WRITTEN PROBLEM
Copy the entries word for word, from the line with "Task: Reload the page with the refresh icon" up to and including the last line of the entries.

Records from a dataset:

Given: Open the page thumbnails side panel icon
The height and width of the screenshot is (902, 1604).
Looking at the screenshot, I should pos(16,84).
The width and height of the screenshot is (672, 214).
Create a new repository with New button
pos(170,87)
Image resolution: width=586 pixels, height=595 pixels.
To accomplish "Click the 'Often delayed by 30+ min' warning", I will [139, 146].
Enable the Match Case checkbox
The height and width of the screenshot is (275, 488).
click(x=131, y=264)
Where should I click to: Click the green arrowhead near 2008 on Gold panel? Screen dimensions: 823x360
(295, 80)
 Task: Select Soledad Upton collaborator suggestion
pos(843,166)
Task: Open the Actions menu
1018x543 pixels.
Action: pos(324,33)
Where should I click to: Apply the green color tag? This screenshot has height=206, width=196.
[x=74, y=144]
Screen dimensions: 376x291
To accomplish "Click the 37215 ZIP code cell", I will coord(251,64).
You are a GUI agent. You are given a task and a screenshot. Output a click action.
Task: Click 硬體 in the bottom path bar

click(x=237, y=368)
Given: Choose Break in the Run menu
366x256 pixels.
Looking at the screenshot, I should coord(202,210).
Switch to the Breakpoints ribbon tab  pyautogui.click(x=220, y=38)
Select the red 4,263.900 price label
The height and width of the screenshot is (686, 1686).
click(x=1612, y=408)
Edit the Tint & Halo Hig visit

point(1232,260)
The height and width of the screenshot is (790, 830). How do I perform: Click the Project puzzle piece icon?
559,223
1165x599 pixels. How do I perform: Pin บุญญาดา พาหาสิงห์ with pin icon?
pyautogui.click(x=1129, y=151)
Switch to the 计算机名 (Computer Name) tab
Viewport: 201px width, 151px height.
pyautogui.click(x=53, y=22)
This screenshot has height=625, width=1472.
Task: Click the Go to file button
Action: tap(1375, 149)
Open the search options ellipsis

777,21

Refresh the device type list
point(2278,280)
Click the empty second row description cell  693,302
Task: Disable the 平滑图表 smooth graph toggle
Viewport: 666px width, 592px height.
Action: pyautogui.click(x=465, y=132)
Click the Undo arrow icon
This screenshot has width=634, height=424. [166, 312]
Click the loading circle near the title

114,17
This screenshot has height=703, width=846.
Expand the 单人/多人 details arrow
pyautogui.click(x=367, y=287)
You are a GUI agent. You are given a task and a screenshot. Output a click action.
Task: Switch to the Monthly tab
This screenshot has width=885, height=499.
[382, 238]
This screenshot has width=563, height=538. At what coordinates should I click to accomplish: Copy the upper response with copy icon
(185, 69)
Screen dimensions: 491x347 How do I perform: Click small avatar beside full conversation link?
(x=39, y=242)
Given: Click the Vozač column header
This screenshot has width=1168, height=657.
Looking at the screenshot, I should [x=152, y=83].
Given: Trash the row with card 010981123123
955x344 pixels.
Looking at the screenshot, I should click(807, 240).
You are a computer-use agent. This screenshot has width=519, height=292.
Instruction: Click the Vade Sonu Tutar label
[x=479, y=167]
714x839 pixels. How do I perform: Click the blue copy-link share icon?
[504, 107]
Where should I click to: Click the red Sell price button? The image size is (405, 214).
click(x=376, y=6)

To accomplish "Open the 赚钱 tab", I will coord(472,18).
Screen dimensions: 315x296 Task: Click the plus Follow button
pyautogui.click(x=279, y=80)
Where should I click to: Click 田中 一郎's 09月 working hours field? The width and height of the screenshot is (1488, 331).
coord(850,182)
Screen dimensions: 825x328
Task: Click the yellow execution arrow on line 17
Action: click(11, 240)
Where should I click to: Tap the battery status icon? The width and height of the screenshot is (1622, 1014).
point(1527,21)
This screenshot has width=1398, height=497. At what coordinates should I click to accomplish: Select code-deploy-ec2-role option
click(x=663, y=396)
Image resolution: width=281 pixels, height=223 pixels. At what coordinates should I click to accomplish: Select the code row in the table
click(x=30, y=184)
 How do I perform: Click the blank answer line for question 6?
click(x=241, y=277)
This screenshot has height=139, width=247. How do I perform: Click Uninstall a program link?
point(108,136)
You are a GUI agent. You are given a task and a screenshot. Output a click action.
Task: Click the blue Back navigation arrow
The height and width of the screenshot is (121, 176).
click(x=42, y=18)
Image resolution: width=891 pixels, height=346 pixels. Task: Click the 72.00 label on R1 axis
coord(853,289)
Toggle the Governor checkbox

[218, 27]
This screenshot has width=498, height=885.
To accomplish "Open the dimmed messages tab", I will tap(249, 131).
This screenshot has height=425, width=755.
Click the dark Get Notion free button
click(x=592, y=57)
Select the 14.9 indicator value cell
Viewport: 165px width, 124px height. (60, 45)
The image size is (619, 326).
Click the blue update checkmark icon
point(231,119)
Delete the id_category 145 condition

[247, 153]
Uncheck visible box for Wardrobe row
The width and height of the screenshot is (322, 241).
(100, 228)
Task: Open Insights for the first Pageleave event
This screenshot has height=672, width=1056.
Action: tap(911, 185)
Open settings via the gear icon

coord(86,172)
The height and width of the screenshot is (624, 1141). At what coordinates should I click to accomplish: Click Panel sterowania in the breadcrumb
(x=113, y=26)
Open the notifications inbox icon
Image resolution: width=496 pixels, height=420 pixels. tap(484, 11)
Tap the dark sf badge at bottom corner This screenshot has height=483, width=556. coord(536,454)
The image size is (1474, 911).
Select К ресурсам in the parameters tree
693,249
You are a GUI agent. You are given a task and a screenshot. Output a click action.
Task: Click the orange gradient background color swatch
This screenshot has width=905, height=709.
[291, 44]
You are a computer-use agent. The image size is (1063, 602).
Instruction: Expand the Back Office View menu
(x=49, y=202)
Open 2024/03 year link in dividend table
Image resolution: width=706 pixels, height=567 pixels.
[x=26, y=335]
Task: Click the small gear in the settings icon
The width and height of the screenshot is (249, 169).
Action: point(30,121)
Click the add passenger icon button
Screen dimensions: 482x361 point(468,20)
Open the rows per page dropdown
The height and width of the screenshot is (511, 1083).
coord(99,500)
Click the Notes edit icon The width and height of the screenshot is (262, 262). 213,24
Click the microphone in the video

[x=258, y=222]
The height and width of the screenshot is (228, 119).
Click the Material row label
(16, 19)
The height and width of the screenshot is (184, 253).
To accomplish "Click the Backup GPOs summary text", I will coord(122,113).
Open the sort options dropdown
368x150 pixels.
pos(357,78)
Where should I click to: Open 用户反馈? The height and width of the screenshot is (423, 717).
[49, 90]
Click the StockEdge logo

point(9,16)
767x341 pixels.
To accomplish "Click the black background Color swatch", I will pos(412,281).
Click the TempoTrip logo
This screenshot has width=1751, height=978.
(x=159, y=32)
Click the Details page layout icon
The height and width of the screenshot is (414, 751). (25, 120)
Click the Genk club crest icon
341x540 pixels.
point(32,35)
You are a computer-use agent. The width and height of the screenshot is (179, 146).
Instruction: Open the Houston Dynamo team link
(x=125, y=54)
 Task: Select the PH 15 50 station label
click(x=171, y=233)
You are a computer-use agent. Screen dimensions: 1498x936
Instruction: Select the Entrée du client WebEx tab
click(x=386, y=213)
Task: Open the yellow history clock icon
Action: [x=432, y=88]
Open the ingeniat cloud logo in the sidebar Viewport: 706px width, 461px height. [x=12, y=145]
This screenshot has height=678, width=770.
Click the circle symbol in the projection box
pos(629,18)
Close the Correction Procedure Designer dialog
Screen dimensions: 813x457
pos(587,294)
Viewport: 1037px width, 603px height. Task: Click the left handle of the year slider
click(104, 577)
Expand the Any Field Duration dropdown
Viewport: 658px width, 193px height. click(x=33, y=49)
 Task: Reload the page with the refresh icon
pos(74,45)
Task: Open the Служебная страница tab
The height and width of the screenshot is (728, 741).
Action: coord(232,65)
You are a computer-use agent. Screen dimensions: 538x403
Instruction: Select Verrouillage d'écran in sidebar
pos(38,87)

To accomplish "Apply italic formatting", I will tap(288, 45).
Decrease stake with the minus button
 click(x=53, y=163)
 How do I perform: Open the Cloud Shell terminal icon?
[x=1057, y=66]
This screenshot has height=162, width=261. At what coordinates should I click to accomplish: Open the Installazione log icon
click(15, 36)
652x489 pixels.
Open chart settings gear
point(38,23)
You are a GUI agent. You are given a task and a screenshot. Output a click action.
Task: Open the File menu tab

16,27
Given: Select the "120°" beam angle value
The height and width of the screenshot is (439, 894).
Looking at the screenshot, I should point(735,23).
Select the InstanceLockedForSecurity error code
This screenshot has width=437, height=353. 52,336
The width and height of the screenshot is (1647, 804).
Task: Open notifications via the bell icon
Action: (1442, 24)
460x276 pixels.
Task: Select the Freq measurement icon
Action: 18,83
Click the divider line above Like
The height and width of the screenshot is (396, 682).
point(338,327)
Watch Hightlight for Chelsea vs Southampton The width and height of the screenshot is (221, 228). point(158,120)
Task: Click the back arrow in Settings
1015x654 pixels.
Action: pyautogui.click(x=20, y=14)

RESULT FOR THIS EXERCISE
 Task: Reload the page with the refresh icon
pos(74,45)
Task: Open the Служебная страница tab
The height and width of the screenshot is (728, 741).
Action: coord(232,65)
You are a computer-use agent. Screen dimensions: 538x403
Instruction: Select Verrouillage d'écran in sidebar
pos(38,87)

To accomplish "Apply italic formatting", I will tap(288, 45).
Decrease stake with the minus button
 click(x=53, y=163)
 How do I perform: Open the Cloud Shell terminal icon?
[x=1057, y=66]
This screenshot has height=162, width=261. At what coordinates should I click to accomplish: Open the Installazione log icon
click(15, 36)
652x489 pixels.
Open chart settings gear
point(38,23)
You are a GUI agent. You are given a task and a screenshot. Output a click action.
Task: Open the File menu tab

16,27
Given: Select the "120°" beam angle value
The height and width of the screenshot is (439, 894).
Looking at the screenshot, I should point(735,23).
Select the InstanceLockedForSecurity error code
This screenshot has width=437, height=353. 52,336
The width and height of the screenshot is (1647, 804).
Task: Open notifications via the bell icon
Action: (1442, 24)
460x276 pixels.
Task: Select the Freq measurement icon
Action: 18,83
Click the divider line above Like
The height and width of the screenshot is (396, 682).
point(338,327)
Watch Hightlight for Chelsea vs Southampton The width and height of the screenshot is (221, 228). point(158,120)
Task: Click the back arrow in Settings
1015x654 pixels.
Action: pyautogui.click(x=20, y=14)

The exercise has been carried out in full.